The US Department of Labor’s Bureau of Statistics released the results of the Job Openings and Labor Turnover Survey (JOLTS) They found that the number of job openings which is a measure of demand in the labor market rose by almost 700,000 jobs to 9.61 million jobs in August. This is the highest level since April. and above analysts’ estimates of 8.8 million jobs.

The JOLTS number is considered to be information in which the Fed is interested. It is seen as a measure of labor market tightness. which is a factor when considering the Fed’s monetary policy and interest rates

Moreover, the market was also under pressure strengthening the dollar. This will affect the profits of listed companies with foreign income.

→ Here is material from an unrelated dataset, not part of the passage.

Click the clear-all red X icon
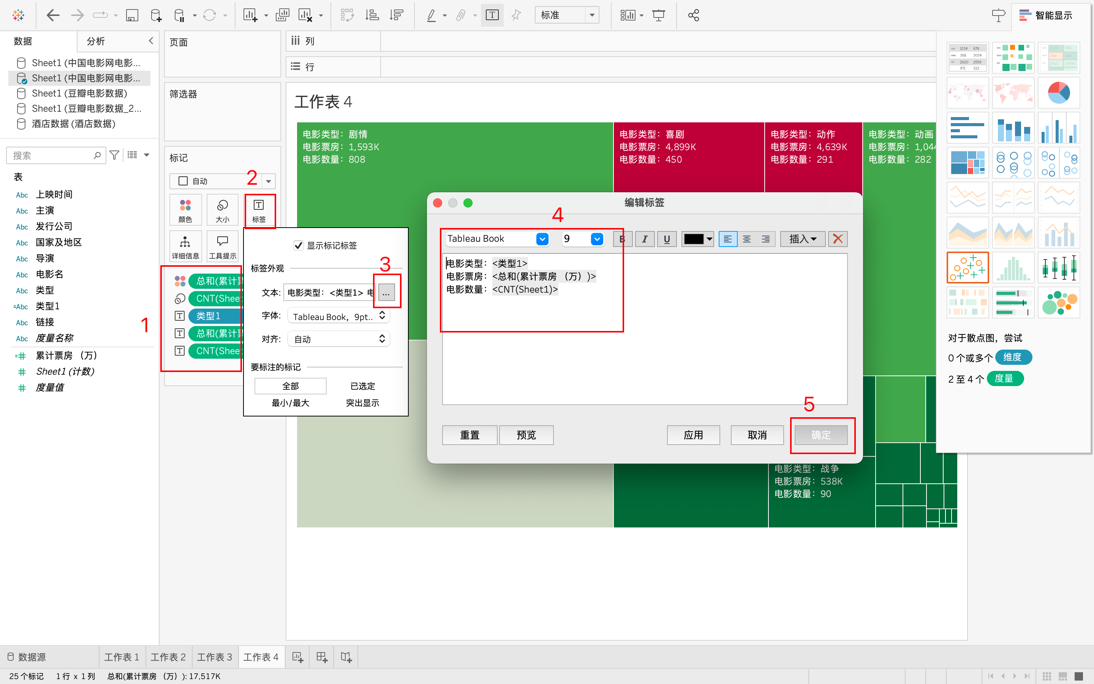The height and width of the screenshot is (684, 1094). pos(837,239)
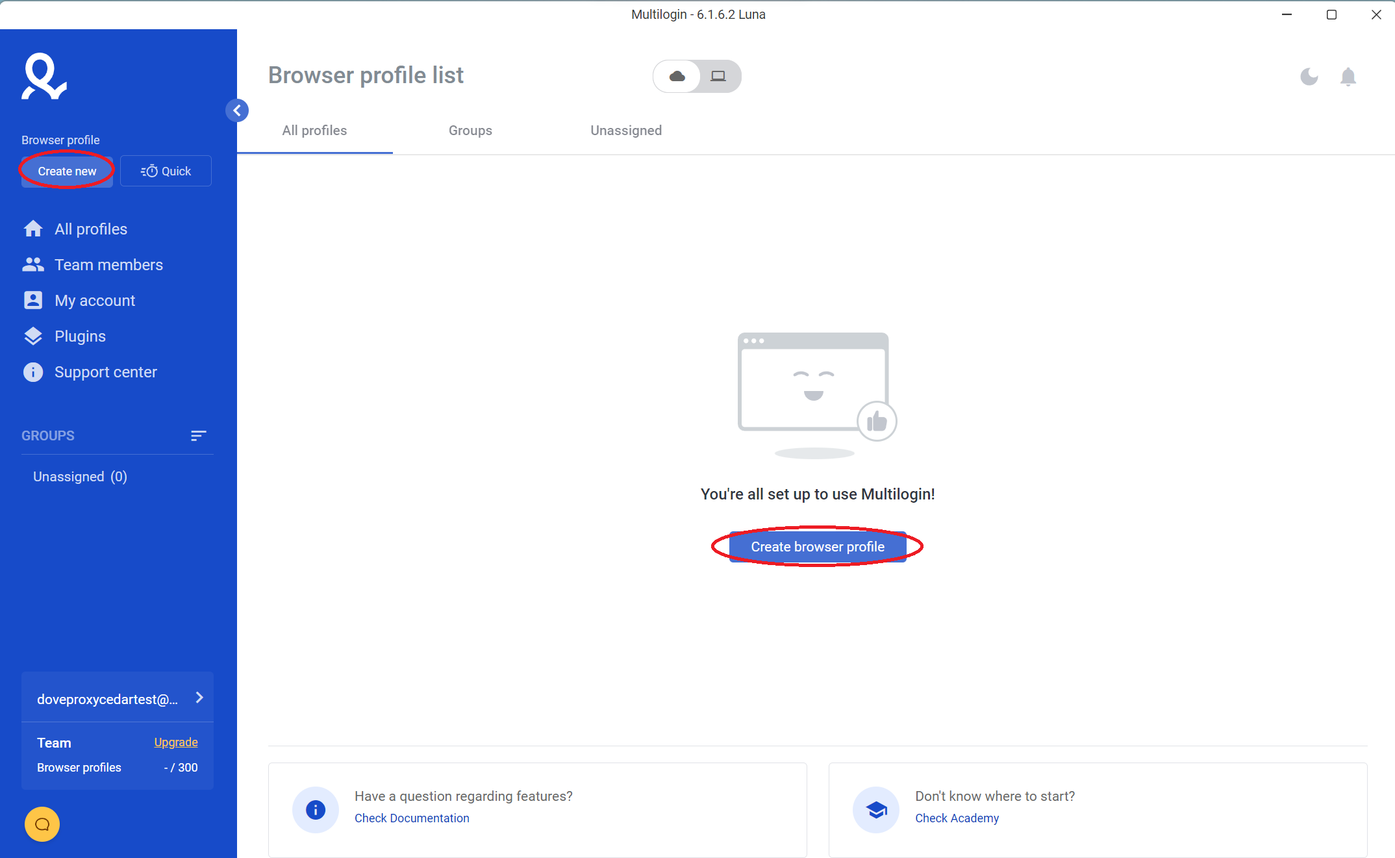Open the Check Documentation link
This screenshot has width=1395, height=858.
(412, 818)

The Dollar Index measures the movement of the dollar against six major basket currencies. It reached its highest level in 10 months today. This is in line with the rise in US government bond yields.

The market will keep an eye on the non-agricultural employment numbers on Friday. Although analysts predicted that employment figures increased by 163,000 jobs in September. of 187,000 jobs in August. And it is expected that the unemployment rate will adjust to 3.7% from 3.8% in August.